▶ [DOCUMENT SEGMENT]
----

California is known to be an expensive state to live in and the affluent city I’m from is no different. Being nestled between Los Angeles and Santa Barbara, it’s not uncommon for your friends to be living in million-dollar homes and driving nice cars. While my family doesn’t come anywhere near to how well off a lot of people from this community are, I always felt blessed and never felt inferior or like I had to meet certain standards to fit in with the community, my community. It wasn’t until a close family member of mine fell onto unfortunate circumstances and became homeless that I felt like our world turned upside down. I couldn’t understand how this was happening to someone so close to me. How did it come to this point? What could I have done to prevent this? Where do we go from here?
             We get told so many stories about people pretending to be homeless or in need and sitting on corners holding signs asking for help. We’re told that they’re scammers and that we shouldn’t help because we don’t know what they’ll do with the money. We hear references to “dressing like a hobo” when someone is downgrading their outfit. We’re told that the homeless people are ruining our community and we need to find a way to get rid of them. I’ll never forget getting an email notification from Nextdoor and it was a post about someone complaining that there were so many homeless people in our community and they hoped that “law enforcement would not put up with it” because of how it may affect their personal property value. We’re told so many things that degrade the homeless even further, that we no longer see them as people to care about and show compassion for.
             Hearing these things from my community hurt and had me feeling a silent shame that I still carry despite my relative no longer being homeless. I never felt like I could talk about this because I didn’t feel that anyone would understand or care; and honestly, I didn’t want them to view me any less because I saw how people seemed to feel about the situation. Suddenly, I felt isolated from my community. I was connected to what my community had been complaining about. The time that my relative was homeless was scary and isolating, and that’s just from my perspective as their family member, so I can’t imagine what it’s like being the one that had to live on the streets and fend for yourself every night.

----

▶ [EXTRACTED RECORDS]
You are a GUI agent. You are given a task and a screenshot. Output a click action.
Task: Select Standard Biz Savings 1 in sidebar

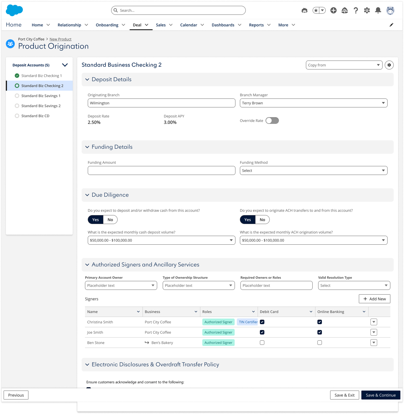tap(41, 96)
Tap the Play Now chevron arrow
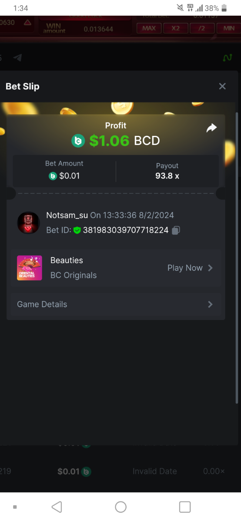241x521 pixels. [210, 268]
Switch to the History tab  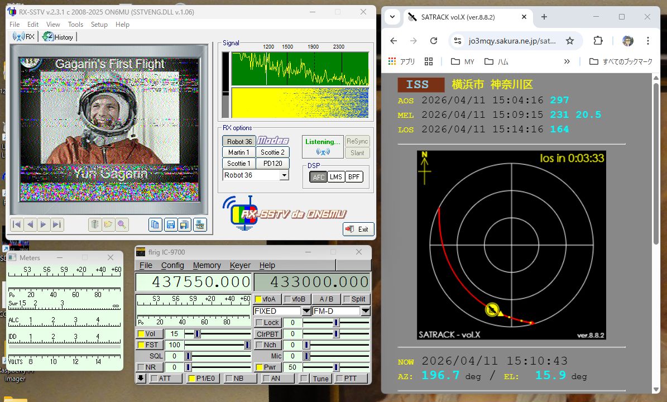tap(59, 37)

----

▶ [APPLY WHAT YOU READ]
1. Decide whether each statement agrees with the essay, answering yes or no and quoting the essay's deciding words exactly: (a) the writer's city lies between Los Angeles and Santa Barbara; (b) the writer's family is about as well off as many people in the community; (c) the writer's relative is still homeless.
2. Reproduce the part of the essay that begins at the words "We get told" and stops after the words "show compassion for.", with no changes.
The entries are separate material and have no connection to the essay.

▶ [ANSWERS TO THE EXERCISES]
1.
(a) Yes: "Being nestled between Los Angeles and Santa Barbara"
(b) No: "my family doesn’t come anywhere near to how well off a lot of people from this community are"
(c) No: "despite my relative no longer being homeless"

2.
We get told so many stories about people pretending to be homeless or in need and sitting on corners holding signs asking for help. We’re told that they’re scammers and that we shouldn’t help because we don’t know what they’ll do with the money. We hear references to “dressing like a hobo” when someone is downgrading their outfit. We’re told that the homeless people are ruining our community and we need to find a way to get rid of them. I’ll never forget getting an email notification from Nextdoor and it was a post about someone complaining that there were so many homeless people in our community and they hoped that “law enforcement would not put up with it” because of how it may affect their personal property value. We’re told so many things that degrade the homeless even further, that we no longer see them as people to care about and show compassion for.